__Gestellte Aufgabe 1__: Erläutern Sie in ein bis drei Sätzen, warum es laut Prohl im folgenden Interview schwierig ist, etwas über die ersten Jahre nach den Atombombenabwürfen zu sagen.

======== Vorliegender Text ========

Inken Prohl ist an der Universität Heidelberg Professorin für Religionswissenschaft. Außerdem ist sie Japanologin.
Auswirkungen auf die japanische Religionsgeschichte
Christian Röther: Frau Prohl, hatten die Atombomben Auswirkungen auf die globale Religionsgeschichte?
Inken Prohl: Das ist eine große Frage, die ich nur mit großem Zögern beantworte. Und fast sieht es so aus, als wenn sie kaum Auswirkungen gehabt hätten. Wir haben zwar ein sehr starkes Aufkommen von Friedensbewegung, aber die sind eher politisch als religiös bedingt gewesen. Insofern würde ich sagen: Eher keine Auswirkungen.
Röther: Dann machen wir diese sehr große Frage doch mal ein bisschen kleiner und schauen nur auf Japan. Hatten die Atombombenabwürfe Auswirkungen auf die Religionen in Japan?
Prohl: Die Frage kann man vielleicht zweigeteilt beantworten. Also zunächst einmal: Die ersten Jahre nach den Atombombenabwürfen sind ja nur sehr schwer zugänglich, weil das Meiste unter Zensur steht und die Institutionen in Japan, die buddhistischen Institutionen, die verantwortlich sind und die sich kümmern um Tote und um deren Nachkommen, die waren ja selbst auch alle gestorben. Insofern ist es schwierig, da was zu sagen.
Im Nachgang der Atombombenabwürfe haben diese sicherlich Auswirkungen auf die japanische Religionsgeschichte, weil viele religiöse Organisationen begonnen haben, besonders stark ihre pazifistischen Haltungen zu verbreiten.
Suche nach den Totentafeln in den Trümmern
Röther: Sie haben gerade den Buddhismus schon angesprochen. Wenn wir die Religionslandschaft in Japan so ein bisschen sortieren, dann gibt es den Buddhismus und den Shintoismus als die beiden großen religiösen Strömungen, dazu inzwischen auch viele neue religiöse Bewegungen. Auf die will ich später noch mal kommen. Vielleicht bleiben wir noch mal kurz beim Buddhismus, der ist traditionell zuständig für Tod, Begräbnis, Ahnen und so weiter. Durch die beiden Atombomben starben im Jahr 1945 über 200.000 Menschen und dann in den Folgejahren noch mehr. Da müsste man vermuten - sie haben es gerade schon gesagt -, dass der Buddhismus dann vor allem für die Bewältigung dieser Katastrophe zuständig gewesen ist. Aber wir werden es wahrscheinlich nie genau erfahren, was dann in 1945 und in den Folgejahren buddhistischerseits unternommen und geleistet wurde.

======== Datensätze zur Aufgabe ========

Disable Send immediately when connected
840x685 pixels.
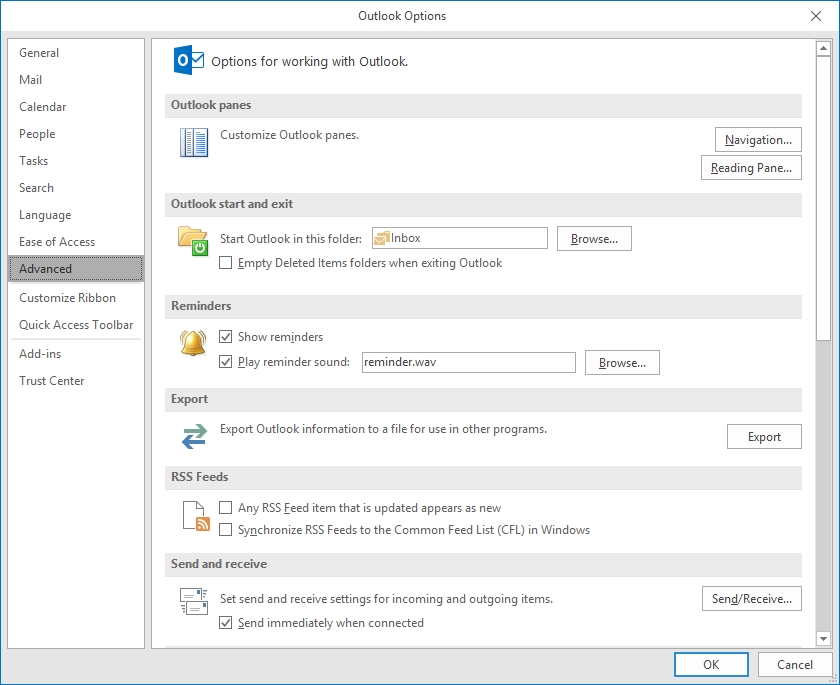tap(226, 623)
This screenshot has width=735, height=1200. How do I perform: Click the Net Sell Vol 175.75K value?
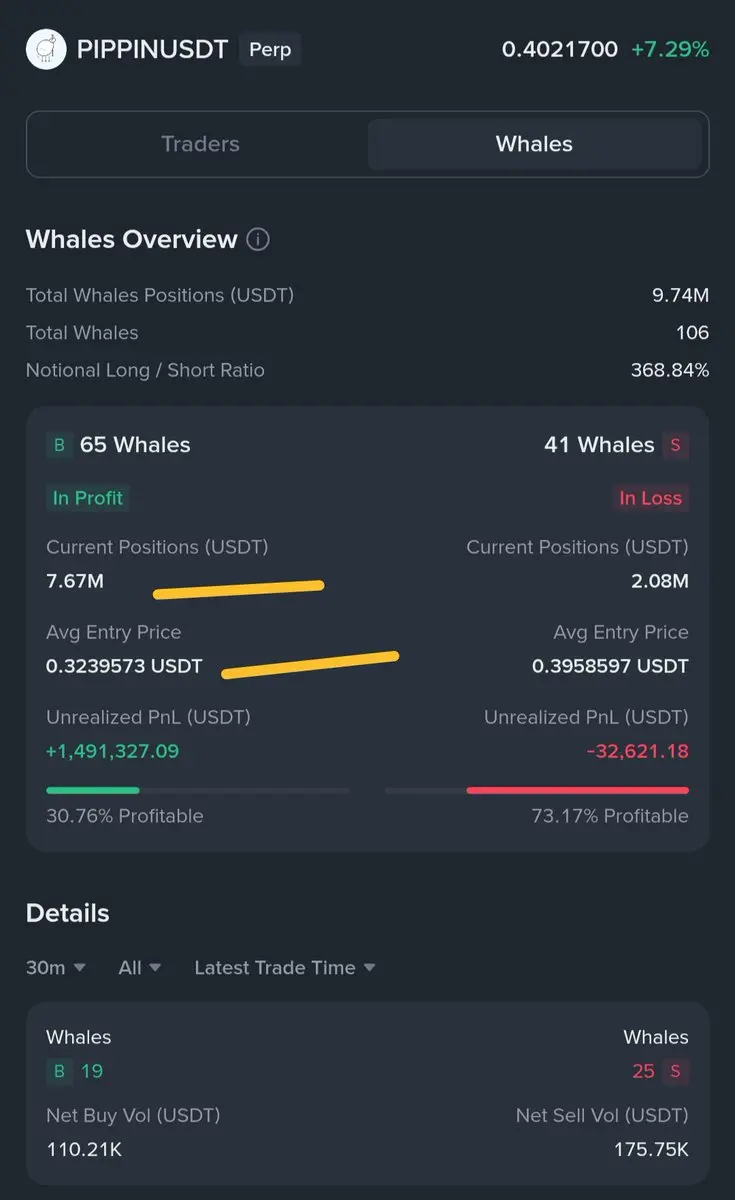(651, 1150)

========

__Gestellte Aufgabe 2__: Geben Sie die Zeilen aller obigen Datensätze als Markdown-Tabelle mit den Spalten „Nr.“ und „Zeile“ wieder, wobei Leerzeilen entfallen. Die Bilder lassen Sie in der Antwort weg.

__Antwort 1__: Laut Prohl sind diese Jahre nur sehr schwer zugänglich, weil das Meiste unter Zensur stand. Außerdem waren die buddhistischen Institutionen, die für die Toten und deren Nachkommen verantwortlich sind, selbst auch alle gestorben.

__Antwort 2__:
| Nr. | Zeile |
|---|---|
| 1 | Disable Send immediately when connected |
| 2 | 840x685 pixels. |
| 3 | tap(226, 623) |
| 4 | This screenshot has width=735, height=1200. How do I perform: Click the Net Sell Vol 175.75K value? |
| 5 | (651, 1150) |